John Galbraith Graham was born in Oxford in 1921 to Eric, Dean of Oriel College, and Phyllis. A feature of the early family life of he and his five younger siblings was setting and solving word puzzles, and learning to solve the Times crossword from their parents. After St Edward's School in Oxford, his years at King's College, Cambridge (reading classics, and then theology) were interrupted by the War: he joined the RAF in 1942, and flew as an observer/navigator with 55 Squadron. Shot down behind enemy lines, he was "mentioned in despatches" (John used to say that the phrase simply meant that you were "hiding" – as he was, with an Italian farming family) until being "found" in 1945.

He was ordained in 1948 and followed his vocation through a variety of placements in London, later taking up the chaplaincy at St Chad's College, Durham, which he held until 1952. In that year, he married his first wife and moved south: for 10 years, he was Chaplain of Reading University, moving to Cambridgeshire to take up a rectorship in the early 1970s.

By then crosswords had become a significant part of his life. He had won an Observer compiling competition for two years in succession in the late 1950s, and set his first puzzle for The Manchester Guardian in summer 1958. His sideline was to become his main source of income: he and his wife divorced at the end of the 1970s, with the result that he was forced to leave the priesthood.

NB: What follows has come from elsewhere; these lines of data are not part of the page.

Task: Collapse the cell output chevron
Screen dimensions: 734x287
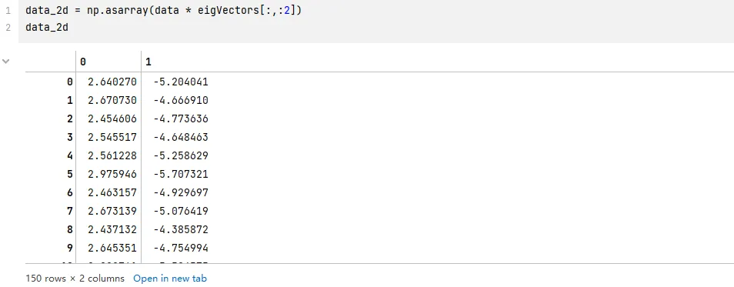Action: (6, 62)
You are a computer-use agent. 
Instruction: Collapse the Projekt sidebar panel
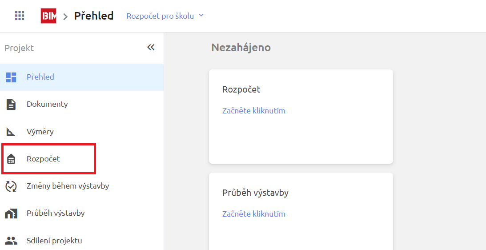tap(151, 48)
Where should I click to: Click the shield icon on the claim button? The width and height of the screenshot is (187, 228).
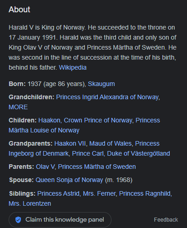[x=18, y=220]
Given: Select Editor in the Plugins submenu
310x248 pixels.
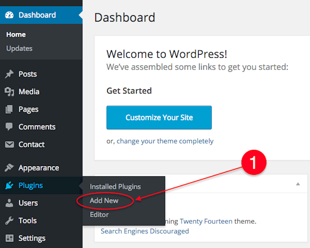Looking at the screenshot, I should click(99, 215).
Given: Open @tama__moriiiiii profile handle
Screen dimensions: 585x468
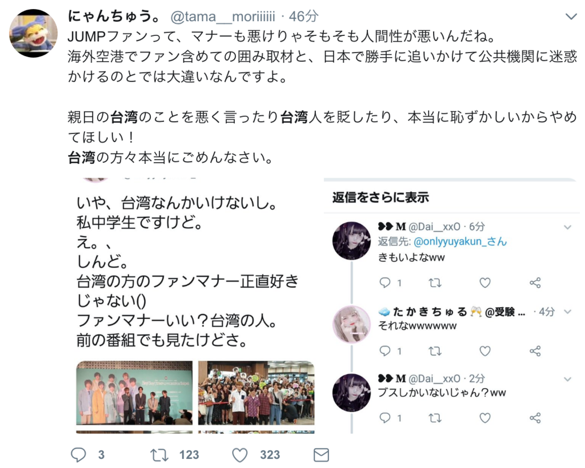Looking at the screenshot, I should click(223, 17).
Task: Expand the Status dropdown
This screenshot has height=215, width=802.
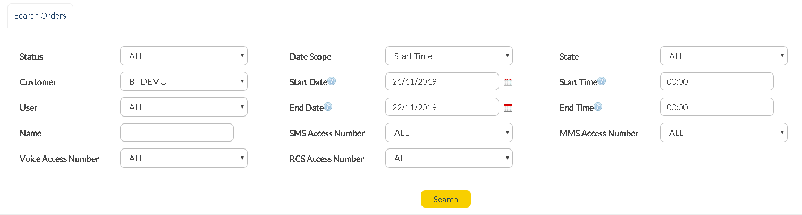Action: (183, 56)
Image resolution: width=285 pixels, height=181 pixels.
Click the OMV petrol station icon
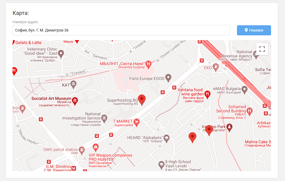(x=82, y=151)
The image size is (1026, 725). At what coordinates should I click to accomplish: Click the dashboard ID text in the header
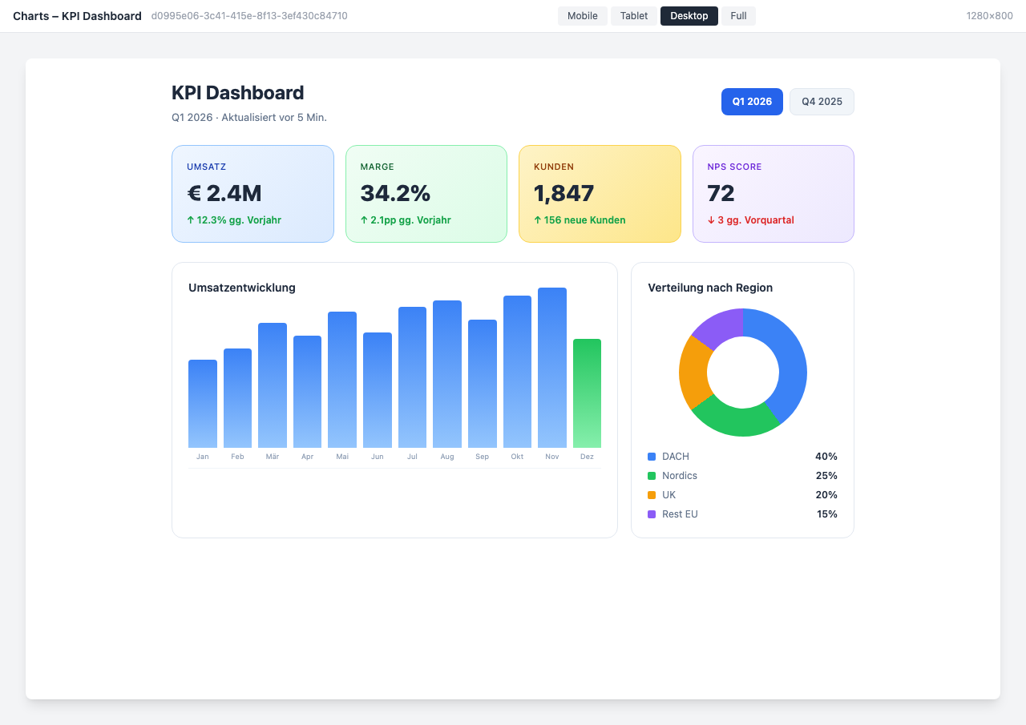coord(250,15)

He moved to a cottage in Long Preston, near Skipton, North Yorkshire with his new partner Margaret, whom he married in 1983.

He began a monthly crossword subscription service based in Settle, later to become 1Across magazine, which he and I launched in 1984, and to which he contributed two puzzles per issue until recently. By then, each month he was setting eight puzzles for The Guardian, and six (as "Cinephile" – anagram of "Chile Pine", another word for the Araucaria tree) for the Financial Times. All his puzzles were original, sometimes mischievous, regularly thematic, and often featuring his popular Alphabetical Jigsaws, numberless inventions of his own where each answer was clued by its unique initial letter and had to be fitted into the grid "jigsaw-wise, wherever it will fit".

By the time Margaret died in 1993, he had returned to Cambridgeshire and had resumed many of his church duties. He worked indefatigably on behalf of his parishioners, while maintaining his output as a compiler. In 2005 he became the second compiler to be recognised in the Honours List, receiving an MBE.

At the end of 2012, in the solutions to a puzzle for 1 Across republished in The Guardian, he revealed that he had been diagnosed with cancer of the oesophagus. His last Guardian puzzle was published two weeks ago. The answer to 18 down was TIME TO GO.

The last time I visited him this summer, we realised we had something else in common: chess. "Do you fancy a game?" he asked. Mindful of limited time (I'd a cab booked), I hesitated, but agreed. Three-quarters of an hour later, a pawn down and entering the endgame, I was lost. The taxi pulled up. "Let's call it a draw", he said. How typical.

JOHN HENDERSON

John Galbraith Graham, crossword compiler and priest: born Oxford 16 February 1921; MBE 2005; married 1952 Ernesta Davies (marriage dissolved; deceased), 1983 Margaret Entwistle (died 1993); died Somersham, Cambridgeshire 26 November 2013.